**Material for this task**
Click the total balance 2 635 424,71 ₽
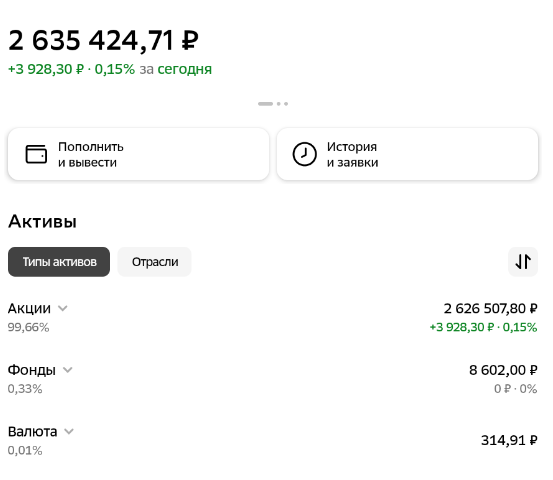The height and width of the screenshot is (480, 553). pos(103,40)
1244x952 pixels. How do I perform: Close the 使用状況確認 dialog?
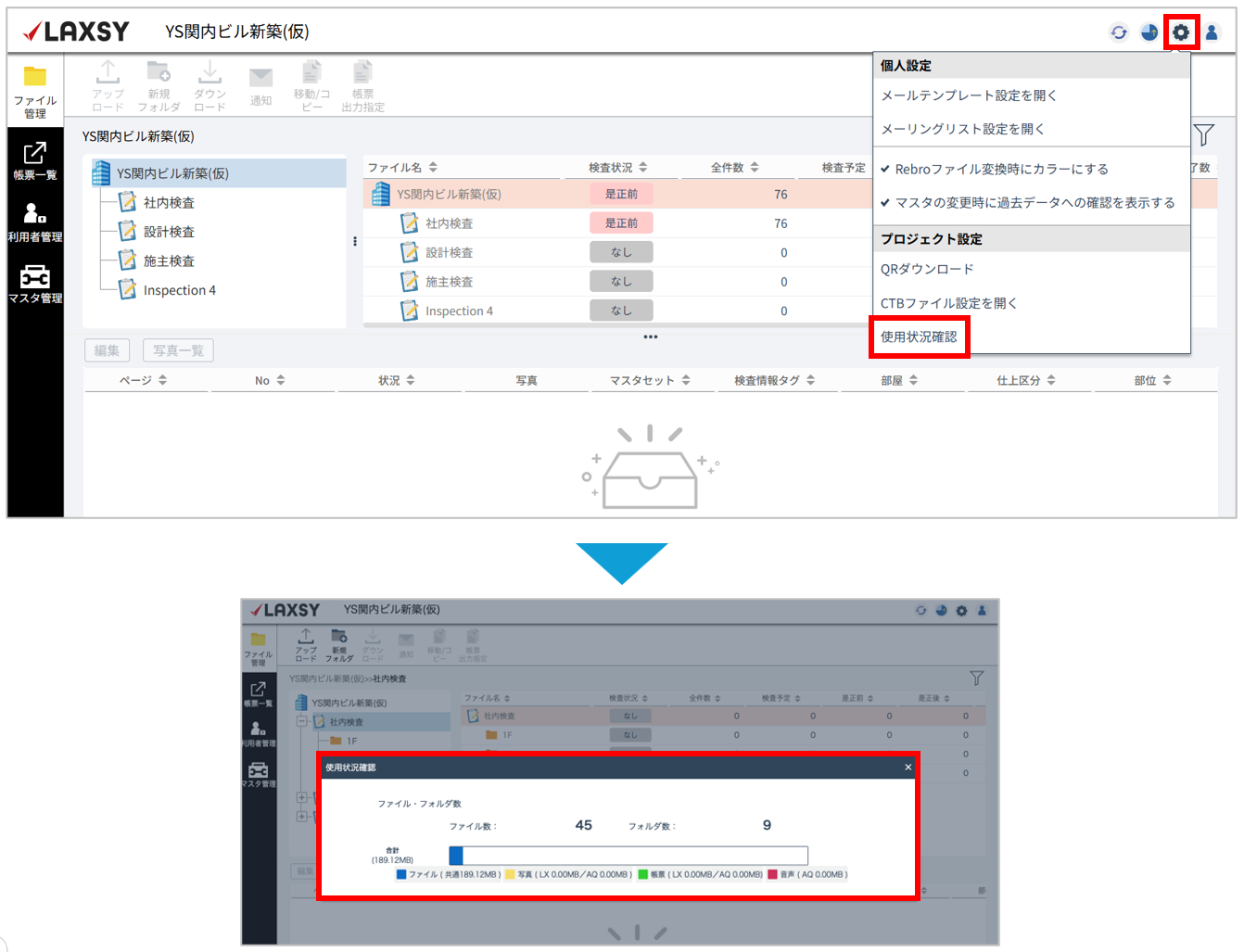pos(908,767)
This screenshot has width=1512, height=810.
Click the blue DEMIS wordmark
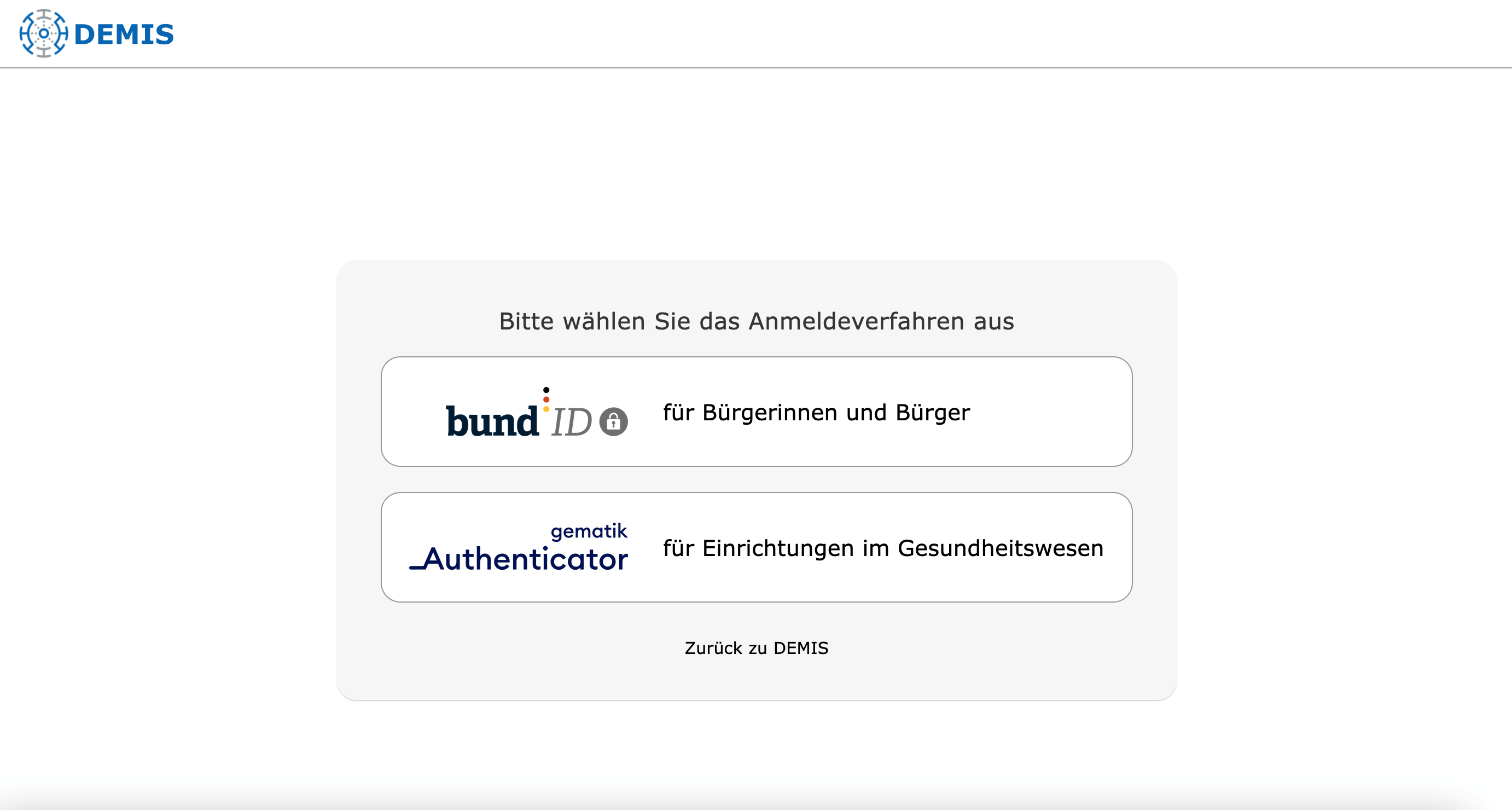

**Work task**
If a record contains a picture, leave the picture out and retype everything else exactly.

**Result of the task**
Click the total balance 2 635 424,71 ₽
The height and width of the screenshot is (480, 553). pos(103,40)
1244x952 pixels. How do I perform: Close the 使用状況確認 dialog?
pos(908,767)
This screenshot has width=1512, height=810.
Click the blue DEMIS wordmark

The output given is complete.